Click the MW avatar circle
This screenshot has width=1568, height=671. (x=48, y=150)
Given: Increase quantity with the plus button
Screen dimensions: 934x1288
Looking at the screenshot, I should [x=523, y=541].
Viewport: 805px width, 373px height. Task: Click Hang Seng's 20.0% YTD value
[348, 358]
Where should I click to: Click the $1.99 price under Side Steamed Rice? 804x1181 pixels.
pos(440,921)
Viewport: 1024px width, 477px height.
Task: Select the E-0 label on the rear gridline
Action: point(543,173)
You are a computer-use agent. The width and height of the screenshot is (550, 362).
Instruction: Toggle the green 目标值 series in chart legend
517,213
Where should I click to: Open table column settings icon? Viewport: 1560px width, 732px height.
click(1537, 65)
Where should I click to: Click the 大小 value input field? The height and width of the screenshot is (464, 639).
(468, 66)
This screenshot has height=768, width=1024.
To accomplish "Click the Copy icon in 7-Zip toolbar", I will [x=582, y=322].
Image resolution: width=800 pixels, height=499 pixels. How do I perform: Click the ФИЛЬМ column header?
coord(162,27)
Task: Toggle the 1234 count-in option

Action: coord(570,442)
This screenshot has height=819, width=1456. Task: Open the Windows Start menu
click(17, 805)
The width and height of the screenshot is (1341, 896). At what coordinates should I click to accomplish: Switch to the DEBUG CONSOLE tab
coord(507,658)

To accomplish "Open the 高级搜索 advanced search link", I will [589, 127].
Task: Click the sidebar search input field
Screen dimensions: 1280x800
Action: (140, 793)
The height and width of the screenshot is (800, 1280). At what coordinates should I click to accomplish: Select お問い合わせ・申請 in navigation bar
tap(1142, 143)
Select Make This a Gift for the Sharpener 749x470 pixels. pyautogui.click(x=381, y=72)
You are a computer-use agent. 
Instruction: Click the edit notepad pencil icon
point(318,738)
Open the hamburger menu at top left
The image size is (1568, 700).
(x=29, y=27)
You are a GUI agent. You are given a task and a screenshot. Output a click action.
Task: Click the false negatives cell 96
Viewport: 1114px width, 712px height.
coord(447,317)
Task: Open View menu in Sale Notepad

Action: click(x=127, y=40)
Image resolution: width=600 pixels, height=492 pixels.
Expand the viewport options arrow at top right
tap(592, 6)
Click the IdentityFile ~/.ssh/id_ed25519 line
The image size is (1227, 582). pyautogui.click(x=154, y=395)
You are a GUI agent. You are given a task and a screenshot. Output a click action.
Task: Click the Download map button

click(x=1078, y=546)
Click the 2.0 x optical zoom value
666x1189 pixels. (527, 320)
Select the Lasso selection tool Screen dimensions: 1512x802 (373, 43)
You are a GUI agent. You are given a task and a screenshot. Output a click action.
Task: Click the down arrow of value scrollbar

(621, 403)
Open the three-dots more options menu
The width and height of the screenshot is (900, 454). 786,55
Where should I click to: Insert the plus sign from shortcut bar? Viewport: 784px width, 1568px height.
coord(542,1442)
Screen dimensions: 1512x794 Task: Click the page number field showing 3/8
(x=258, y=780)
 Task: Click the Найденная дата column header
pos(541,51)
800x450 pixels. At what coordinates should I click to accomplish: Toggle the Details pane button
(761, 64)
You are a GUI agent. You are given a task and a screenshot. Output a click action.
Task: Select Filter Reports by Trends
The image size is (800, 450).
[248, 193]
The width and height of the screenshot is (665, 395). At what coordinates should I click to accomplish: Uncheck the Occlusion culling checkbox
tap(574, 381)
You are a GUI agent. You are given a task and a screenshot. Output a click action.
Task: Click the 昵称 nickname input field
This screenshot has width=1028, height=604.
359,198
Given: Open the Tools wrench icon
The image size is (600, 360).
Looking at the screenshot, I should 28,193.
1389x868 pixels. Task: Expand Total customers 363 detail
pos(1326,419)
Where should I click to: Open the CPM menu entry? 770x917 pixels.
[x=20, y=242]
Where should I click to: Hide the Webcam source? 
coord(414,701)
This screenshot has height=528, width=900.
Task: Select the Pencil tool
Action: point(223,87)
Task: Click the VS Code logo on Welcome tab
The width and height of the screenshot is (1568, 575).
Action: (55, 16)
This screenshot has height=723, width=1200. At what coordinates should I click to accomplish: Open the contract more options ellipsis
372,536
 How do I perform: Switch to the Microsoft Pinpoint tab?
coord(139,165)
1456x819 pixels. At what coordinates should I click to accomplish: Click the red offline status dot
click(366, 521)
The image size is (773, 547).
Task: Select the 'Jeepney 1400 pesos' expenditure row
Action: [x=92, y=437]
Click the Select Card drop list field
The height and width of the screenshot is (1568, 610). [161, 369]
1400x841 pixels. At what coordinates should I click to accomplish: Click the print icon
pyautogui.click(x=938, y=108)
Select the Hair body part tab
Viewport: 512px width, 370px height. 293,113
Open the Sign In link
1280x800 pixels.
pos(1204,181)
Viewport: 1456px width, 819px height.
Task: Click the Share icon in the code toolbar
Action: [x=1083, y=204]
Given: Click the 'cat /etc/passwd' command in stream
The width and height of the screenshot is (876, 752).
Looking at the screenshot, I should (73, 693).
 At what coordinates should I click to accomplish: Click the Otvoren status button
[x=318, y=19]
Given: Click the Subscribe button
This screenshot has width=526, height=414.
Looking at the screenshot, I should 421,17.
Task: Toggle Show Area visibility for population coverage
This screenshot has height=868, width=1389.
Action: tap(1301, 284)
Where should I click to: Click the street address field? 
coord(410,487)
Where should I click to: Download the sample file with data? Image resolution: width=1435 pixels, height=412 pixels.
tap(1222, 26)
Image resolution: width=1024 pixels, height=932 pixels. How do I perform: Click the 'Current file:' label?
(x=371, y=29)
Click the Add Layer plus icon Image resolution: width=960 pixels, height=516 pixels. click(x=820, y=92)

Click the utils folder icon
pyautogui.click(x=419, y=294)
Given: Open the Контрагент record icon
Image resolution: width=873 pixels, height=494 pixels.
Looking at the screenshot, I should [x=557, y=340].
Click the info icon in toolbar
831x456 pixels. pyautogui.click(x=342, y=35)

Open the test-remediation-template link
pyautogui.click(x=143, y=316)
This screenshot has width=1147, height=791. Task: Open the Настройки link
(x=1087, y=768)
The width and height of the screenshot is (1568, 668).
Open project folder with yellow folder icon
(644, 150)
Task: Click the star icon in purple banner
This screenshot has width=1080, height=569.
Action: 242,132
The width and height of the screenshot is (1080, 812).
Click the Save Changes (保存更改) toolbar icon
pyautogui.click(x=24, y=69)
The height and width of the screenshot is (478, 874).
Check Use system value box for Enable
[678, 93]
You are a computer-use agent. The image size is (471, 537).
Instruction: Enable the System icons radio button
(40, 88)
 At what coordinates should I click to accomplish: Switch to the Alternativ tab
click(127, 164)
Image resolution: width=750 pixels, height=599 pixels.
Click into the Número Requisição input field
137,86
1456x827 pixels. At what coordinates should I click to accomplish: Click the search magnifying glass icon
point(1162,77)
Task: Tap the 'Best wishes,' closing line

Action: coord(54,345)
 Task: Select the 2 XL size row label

* TO BE DONE *
Please quote all of the material above word for word, keeping every line in its original order.

* ANSWER TO THE PROBLEM *
Click the MW avatar circle
This screenshot has width=1568, height=671. (x=48, y=150)
Given: Increase quantity with the plus button
Screen dimensions: 934x1288
Looking at the screenshot, I should [x=523, y=541].
Viewport: 805px width, 373px height. Task: Click Hang Seng's 20.0% YTD value
[348, 358]
Where should I click to: Click the $1.99 price under Side Steamed Rice? 804x1181 pixels.
pos(440,921)
Viewport: 1024px width, 477px height.
Task: Select the E-0 label on the rear gridline
Action: point(543,173)
You are a computer-use agent. The width and height of the screenshot is (550, 362).
Instruction: Toggle the green 目标值 series in chart legend
517,213
Where should I click to: Open table column settings icon? Viewport: 1560px width, 732px height.
click(1537, 65)
Where should I click to: Click the 大小 value input field? The height and width of the screenshot is (464, 639).
(468, 66)
This screenshot has height=768, width=1024.
To accomplish "Click the Copy icon in 7-Zip toolbar", I will [x=582, y=322].
Image resolution: width=800 pixels, height=499 pixels. How do I perform: Click the ФИЛЬМ column header?
coord(162,27)
Task: Toggle the 1234 count-in option

Action: coord(570,442)
This screenshot has height=819, width=1456. Task: Open the Windows Start menu
click(17, 805)
The width and height of the screenshot is (1341, 896). At what coordinates should I click to accomplish: Switch to the DEBUG CONSOLE tab
coord(507,658)

To accomplish "Open the 高级搜索 advanced search link", I will [589, 127].
Task: Click the sidebar search input field
Screen dimensions: 1280x800
Action: (140, 793)
The height and width of the screenshot is (800, 1280). At what coordinates should I click to accomplish: Select お問い合わせ・申請 in navigation bar
tap(1142, 143)
Select Make This a Gift for the Sharpener 749x470 pixels. pyautogui.click(x=381, y=72)
You are a computer-use agent. 
Instruction: Click the edit notepad pencil icon
point(318,738)
Open the hamburger menu at top left
The image size is (1568, 700).
(x=29, y=27)
You are a GUI agent. You are given a task and a screenshot. Output a click action.
Task: Click the false negatives cell 96
Viewport: 1114px width, 712px height.
coord(447,317)
Task: Open View menu in Sale Notepad

Action: click(x=127, y=40)
Image resolution: width=600 pixels, height=492 pixels.
Expand the viewport options arrow at top right
tap(592, 6)
Click the IdentityFile ~/.ssh/id_ed25519 line
The image size is (1227, 582). pyautogui.click(x=154, y=395)
You are a GUI agent. You are given a task and a screenshot. Output a click action.
Task: Click the Download map button

click(x=1078, y=546)
Click the 2.0 x optical zoom value
666x1189 pixels. (527, 320)
Select the Lasso selection tool Screen dimensions: 1512x802 (373, 43)
You are a GUI agent. You are given a task and a screenshot. Output a click action.
Task: Click the down arrow of value scrollbar

(621, 403)
Open the three-dots more options menu
The width and height of the screenshot is (900, 454). 786,55
Where should I click to: Insert the plus sign from shortcut bar? Viewport: 784px width, 1568px height.
coord(542,1442)
Screen dimensions: 1512x794 Task: Click the page number field showing 3/8
(x=258, y=780)
 Task: Click the Найденная дата column header
pos(541,51)
800x450 pixels. At what coordinates should I click to accomplish: Toggle the Details pane button
(761, 64)
You are a GUI agent. You are given a task and a screenshot. Output a click action.
Task: Select Filter Reports by Trends
The image size is (800, 450).
[248, 193]
The width and height of the screenshot is (665, 395). At what coordinates should I click to accomplish: Uncheck the Occlusion culling checkbox
tap(574, 381)
You are a GUI agent. You are given a task and a screenshot. Output a click action.
Task: Click the 昵称 nickname input field
This screenshot has width=1028, height=604.
359,198
Given: Open the Tools wrench icon
The image size is (600, 360).
Looking at the screenshot, I should 28,193.
1389x868 pixels. Task: Expand Total customers 363 detail
pos(1326,419)
Where should I click to: Open the CPM menu entry? 770x917 pixels.
[x=20, y=242]
Where should I click to: Hide the Webcam source? 
coord(414,701)
This screenshot has height=528, width=900.
Task: Select the Pencil tool
Action: point(223,87)
Task: Click the VS Code logo on Welcome tab
The width and height of the screenshot is (1568, 575).
Action: (55, 16)
This screenshot has height=723, width=1200. At what coordinates should I click to accomplish: Open the contract more options ellipsis
372,536
 How do I perform: Switch to the Microsoft Pinpoint tab?
coord(139,165)
1456x819 pixels. At what coordinates should I click to accomplish: Click the red offline status dot
click(366, 521)
The image size is (773, 547).
Task: Select the 'Jeepney 1400 pesos' expenditure row
Action: [x=92, y=437]
Click the Select Card drop list field
The height and width of the screenshot is (1568, 610). [161, 369]
1400x841 pixels. At what coordinates should I click to accomplish: Click the print icon
pyautogui.click(x=938, y=108)
Select the Hair body part tab
Viewport: 512px width, 370px height. 293,113
Open the Sign In link
1280x800 pixels.
pos(1204,181)
Viewport: 1456px width, 819px height.
Task: Click the Share icon in the code toolbar
Action: [x=1083, y=204]
Given: Click the 'cat /etc/passwd' command in stream
The width and height of the screenshot is (876, 752).
Looking at the screenshot, I should (73, 693).
 At what coordinates should I click to accomplish: Click the Otvoren status button
[x=318, y=19]
Given: Click the Subscribe button
This screenshot has width=526, height=414.
Looking at the screenshot, I should 421,17.
Task: Toggle Show Area visibility for population coverage
This screenshot has height=868, width=1389.
Action: tap(1301, 284)
Where should I click to: Click the street address field? 
coord(410,487)
Where should I click to: Download the sample file with data? Image resolution: width=1435 pixels, height=412 pixels.
tap(1222, 26)
Image resolution: width=1024 pixels, height=932 pixels. How do I perform: Click the 'Current file:' label?
(x=371, y=29)
Click the Add Layer plus icon Image resolution: width=960 pixels, height=516 pixels. click(x=820, y=92)

Click the utils folder icon
pyautogui.click(x=419, y=294)
Given: Open the Контрагент record icon
Image resolution: width=873 pixels, height=494 pixels.
Looking at the screenshot, I should [x=557, y=340].
Click the info icon in toolbar
831x456 pixels. pyautogui.click(x=342, y=35)

Open the test-remediation-template link
pyautogui.click(x=143, y=316)
This screenshot has width=1147, height=791. Task: Open the Настройки link
(x=1087, y=768)
The width and height of the screenshot is (1568, 668).
Open project folder with yellow folder icon
(644, 150)
Task: Click the star icon in purple banner
This screenshot has width=1080, height=569.
Action: 242,132
The width and height of the screenshot is (1080, 812).
Click the Save Changes (保存更改) toolbar icon
pyautogui.click(x=24, y=69)
The height and width of the screenshot is (478, 874).
Check Use system value box for Enable
[678, 93]
You are a computer-use agent. The image size is (471, 537).
Instruction: Enable the System icons radio button
(40, 88)
 At what coordinates should I click to accomplish: Switch to the Alternativ tab
click(127, 164)
Image resolution: width=750 pixels, height=599 pixels.
Click into the Número Requisição input field
137,86
1456x827 pixels. At what coordinates should I click to accomplish: Click the search magnifying glass icon
point(1162,77)
Task: Tap the 'Best wishes,' closing line

Action: coord(54,345)
 Task: Select the 2 XL size row label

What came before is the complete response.